Exercise objective:
Please copy each of the following items word for word, keeping every line unchanged.

_____

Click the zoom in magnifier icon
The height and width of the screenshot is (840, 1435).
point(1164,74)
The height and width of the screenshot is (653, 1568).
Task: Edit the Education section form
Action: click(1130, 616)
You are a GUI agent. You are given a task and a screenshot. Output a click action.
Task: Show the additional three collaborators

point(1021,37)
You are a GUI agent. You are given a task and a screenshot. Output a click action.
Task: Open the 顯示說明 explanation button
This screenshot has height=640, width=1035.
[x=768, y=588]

_____

Written solution:
Click the zoom in magnifier icon
The height and width of the screenshot is (840, 1435).
point(1164,74)
The height and width of the screenshot is (653, 1568).
Task: Edit the Education section form
Action: click(1130, 616)
You are a GUI agent. You are given a task and a screenshot. Output a click action.
Task: Show the additional three collaborators

point(1021,37)
You are a GUI agent. You are given a task and a screenshot. Output a click action.
Task: Open the 顯示說明 explanation button
This screenshot has height=640, width=1035.
[x=768, y=588]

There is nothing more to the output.